Last week’s biggest loser: US-listed real estate investment trusts (REITs). Vanguard Real Estate (NYSEARCA:VNQ) lost 4.0% — the third weekly decline for the fund.
For the major asset classes generally, prices fell 1.5%, based on the Global Markets Index that uses exchange-traded funds (GMI.F). This unmanaged benchmark, which holds all the major asset classes (except cash) in market-value weights via ETFs, has lost ground in two of the past three weeks.
For the one-year trend, US investment-grade bonds are still the top-performer and continue to hold a small lead over the number-two one-year gain via inflation-linked Treasuries. Vanguard Total Bond Market (NYSEARCA:BND) is ahead by a solid 9.4% over the trailing 12-month period, based on total return. The iShares TIPS Bond (TIP) is a close second with an 8.6% gain.

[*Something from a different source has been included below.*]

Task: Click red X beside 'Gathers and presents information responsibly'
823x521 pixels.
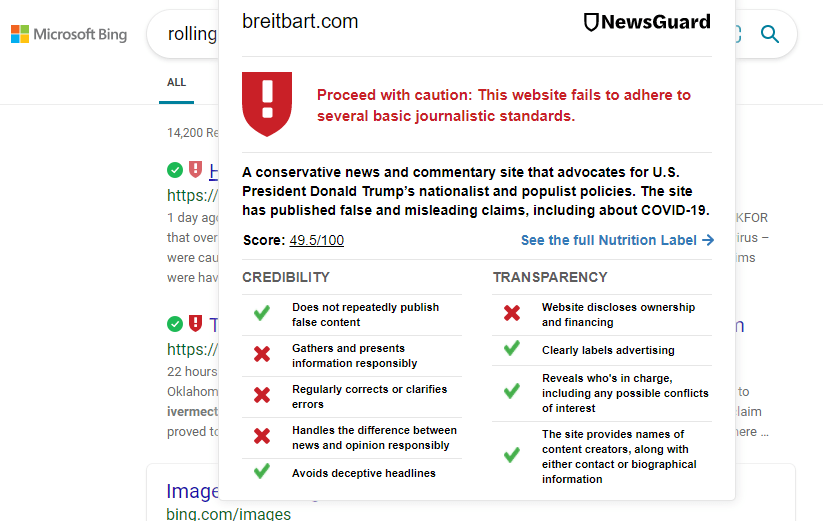Action: pos(262,354)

Broadly defined commodities continue to post the deepest one-year loss by far for the major asset classes. The iShares S&P GSCI Commodity-Indexed Trust (GSG) is off more than 38% at Friday’s close vs. the year-earlier price.
GMI.F’s one-year return is a modest 2.2% increase.
Ranking asset classes by current drawdown continues to show a wide range of results, ranging from a 70%-plus peak-to-trough decline for commodities (GSG) to the zero drawdowns for US investment-grade bonds (BND) and inflation-indexed Treasuries (TIPS).
GMI.F’s current drawdown: -7.3%.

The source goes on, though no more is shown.